Ольга … писательница и поэтесса… немецко-польского происхождения, родившаяся в России… была в восторге, когда «этот бог» предстал перед ней.

Влечение между 34-летней блондинкой-красавицей и 56-летним красивым поэтом… было мгновенным.

« И вот он был за моим столом у окна, самый беспощадный человек в мире, которому было дано говорить от имени облаков, звезд и ветра, который нашел вечные слова для говорят о мужской страсти и женской слабости.Говорят, что он зовет звезд к своему столу и весь мир на ковер у своей кровати ».

Увековеченный в мощном .. трогательном романе, получившем призы Доктор Живаго , действие которого происходит между русской революцией 1905 года и Первой мировой войной.

Доктор Юрий Живаго и его милая медсестра Лара в эпическом фильме .. полностью воплотила Ольга и Пастернак s история любви.

Пастернак излил свою страсть и обожание Ольга .. через Лара .. в Доктор Живаго .

«S у него нет кокетства .. она не желает нравиться и красиво выглядеть. Она презирает всю эту сторону жизни женщины. Как будто она наказывала себя за то, что была милой. Но эта гордая враждебность к себе делает ее более привлекательной, чем когда-либо ».
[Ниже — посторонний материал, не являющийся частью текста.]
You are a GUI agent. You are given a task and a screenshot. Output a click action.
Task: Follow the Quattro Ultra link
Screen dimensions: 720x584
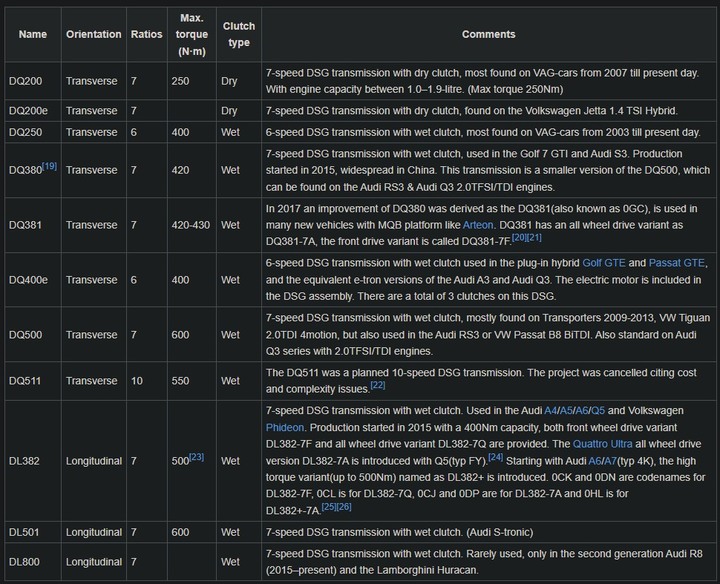(x=602, y=444)
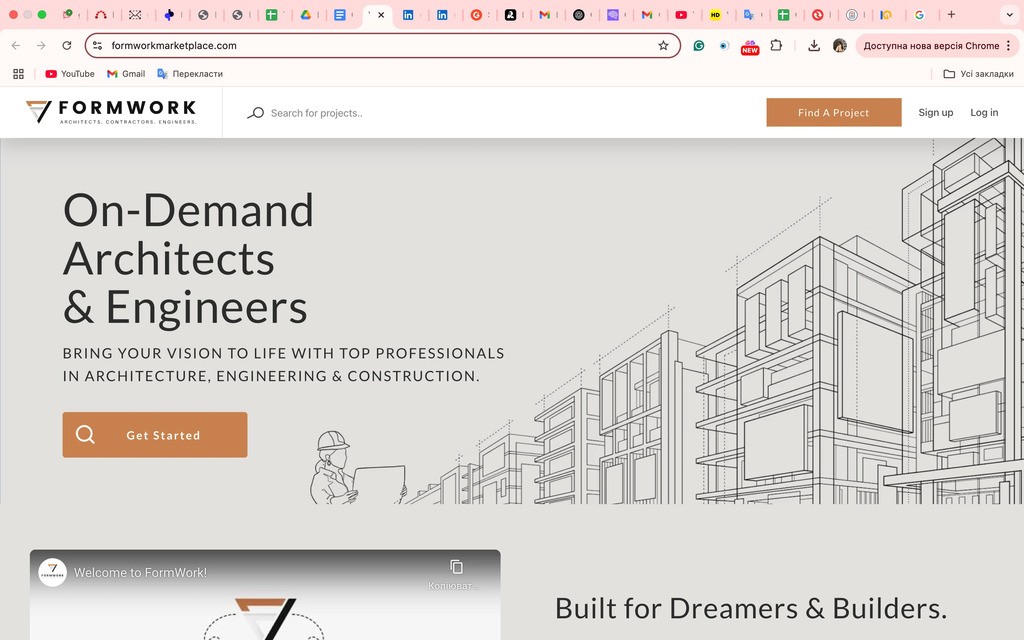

Но из-за мужественной и «независимой позиции» автора в отношении автократического, жестокого социалистического государства… судьба влюбленных была…

замучили…

Обреченный…

Еще… хотя оба женаты на других.. они « com tous les amoureux » … не могли не быть полностью неразлучны. Для них это был многообещающий … бурный период.

Однако темное черное облако… парящее… тяжелое с опасными предчувствиями… надвигалось.

Ольга … задержана.

6 октября 1949 года Сталин s приспешники отвезли ее в ужасающую … ужасающую Москву Лубянскую тюрьму .. где ее безжалостно допрашивали по поводу скандальной книги, которую ее возлюбленный писал против государства.. с Пастернак имел особую защиту от самого диктатора-тирана .. приказал своим КГБ людям «оставить обитателя облаков в покое».

Вместо этого … они отомстили его возлюбленной … безжалостно пытая ее.

Услышав о бедственном положении и несчастьях своего возлюбленного .. плач .. Пастернак в душевной боли и потрясении признался другу ..

« Она попала в тюрьму на моем счету .. Я обязан своей жизнью и тем, что меня не трогали в те годы, ее героизму и выдержке .”

Он добавил … отнять у него любовь всей его жизни было … « как смерть .. даже хуже ».

Тем временем .. Пастернак мечтал об утопии и .. « рождение просвещенного, богатого, среднего класса .. открытого для западных влияний .. прогрессивного, умного, артистичного

Ольга была освобождена из ГУЛАГа в 1953 году, когда Сталин умер. Борис рассказал о человеке, который мучил их жизнь.. « Умер ужасный человек, человек, заливший Россию кровью ».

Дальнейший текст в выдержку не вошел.